Instructions for the task: This task asks for the lines from the one with "Task: Expand the user menu chevron" to the final line below, repeated exactly, with pictures omitted.

Provided data:
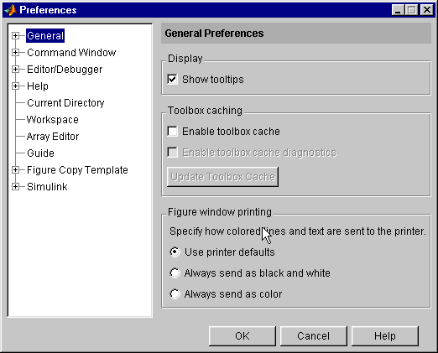Viewport: 438px width, 353px height.
Task: Enable toolbox cache checkbox
Action: [x=172, y=132]
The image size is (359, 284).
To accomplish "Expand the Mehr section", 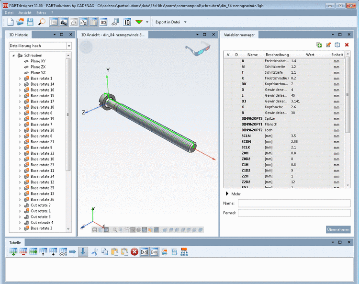I will coord(226,194).
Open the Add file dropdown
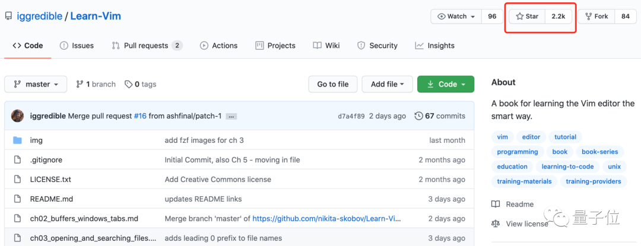641x246 pixels. [x=387, y=84]
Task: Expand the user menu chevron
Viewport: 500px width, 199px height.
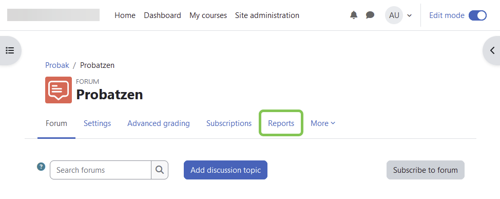Action: pos(410,15)
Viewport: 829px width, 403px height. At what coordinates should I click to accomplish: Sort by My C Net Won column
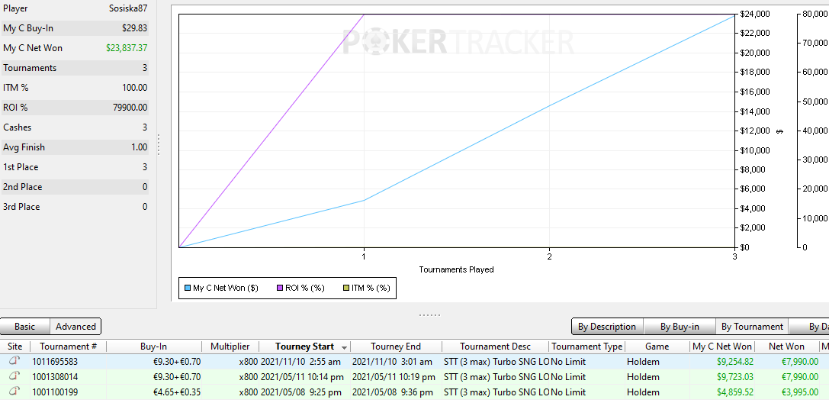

Finished exercise:
Task: Expand the user menu chevron
Viewport: 500px width, 199px height.
Action: pos(410,15)
Viewport: 829px width, 403px height. At what coordinates should I click to accomplish: Sort by My C Net Won column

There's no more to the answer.